[Pixel coordinate grounding data]

____________

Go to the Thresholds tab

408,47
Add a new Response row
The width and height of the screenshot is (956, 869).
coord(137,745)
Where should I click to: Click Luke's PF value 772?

____________

Every entry is to be restated word for word.

Go to the Thresholds tab

408,47
Add a new Response row
The width and height of the screenshot is (956, 869).
coord(137,745)
Where should I click to: Click Luke's PF value 772?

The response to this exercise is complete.